Consumer examples of these interfaces are Redfish, Phosphor-Pid-Control, IPMI SDR.
dbus-sensor daemons are reactors that dynamically create and update sensors configuration when system configuration gets updated.
Using asio timers and async calls, dbus-sensor daemons read sensor values and check thresholds periodically. PropertiesChanged signals will be broadcasted for other services to consume when value or threshold status change. OperationStatus is set to false if the sensor is determined to be faulty.
A simple sensor example can be found in entity-manager examples.
Sensor devices are described using Exposes records in configuration file. Name and Type fields are required. Different sensor types have different fields. Refer to entity manager schema for complete list.
ADC sensors are sensors based on an Analog to Digital Converter. They are read via the Linux kernel Industrial I/O subsystem (IIO).
One of the more common use cases within OpenBMC is for reading these sensors from the ADC on the Aspeed ASTXX cards.
To utilize ADC sensors feature within OpenBMC you must first define and enable it within the kernel device tree.
When using a common OpenBMC device like the AST2600 you will find a "adc0" and "adc1" section in the aspeed-g6.dtsi file. These are disabled by default so in your system-specific dts you would enable and configure what you want with something like this:
iio-hwmon { compatible = "iio-hwmon"; io-channels = <&adc0 0>; ... } &adc0 { status = "okay"; ... }; &adc1 { status = "okay"; ... };
Note that this is not meant to be an exhaustive list on the nuances of configuring a device tree but really to point users in the general direction.

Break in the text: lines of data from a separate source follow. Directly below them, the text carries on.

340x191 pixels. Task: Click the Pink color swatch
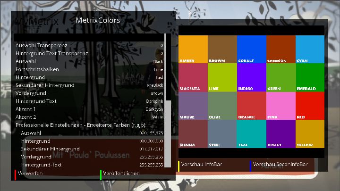coord(281,105)
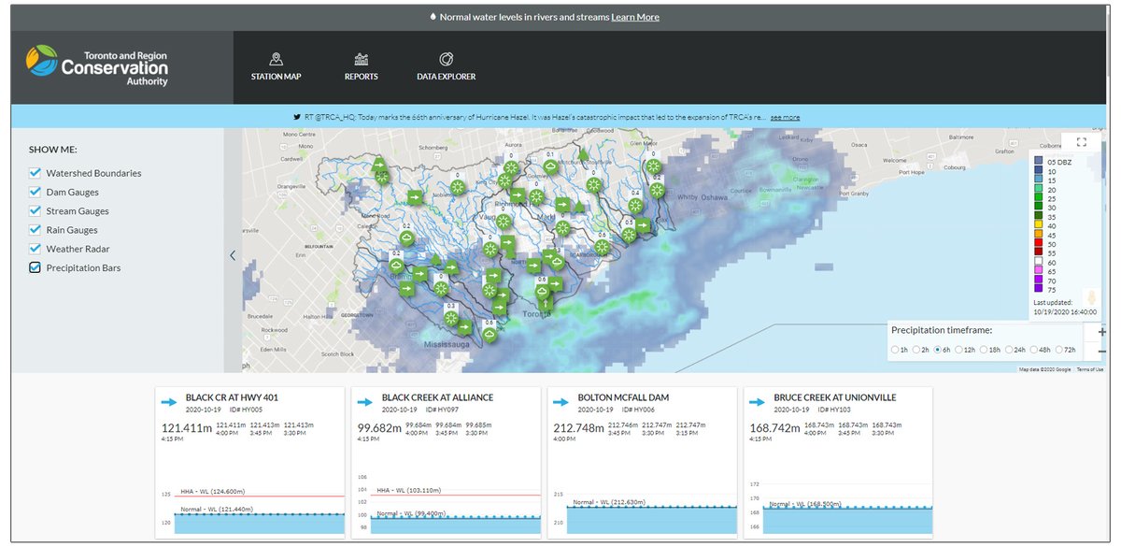This screenshot has width=1121, height=547.
Task: Click the red 50 DBZ legend color swatch
Action: coord(1037,242)
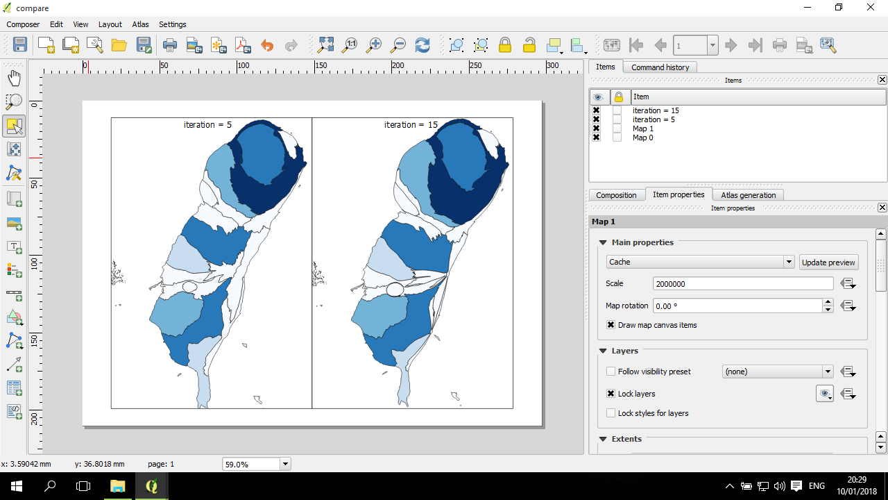This screenshot has height=500, width=888.
Task: Uncheck the Lock layers option
Action: point(611,394)
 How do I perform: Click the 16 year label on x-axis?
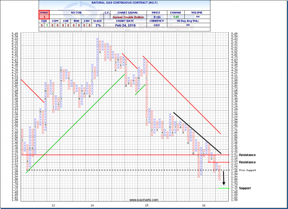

You will then create an entity-manager configuration file that is of type "ADC" A very simple example would like look this:
"Index": 0, "Name": "P12V", "PowerState": "Always", "ScaleFactor": 1.0, "Type": "ADC"
When your system is booted, a "in0_input" file will be created within the hwmon subsystem (/sys/class/hwmon/hwmonX). The adcsensor application will scan d-bus for any ADC entity-manager objects, look up their "Index" value, and try to match that with the hwmon inY_input files. When it finds a match it will create a d-bus sensor under the xyz.openbmc_project.ADCSensor service. The sensor will be periodically updated based on readings from the hwmon file.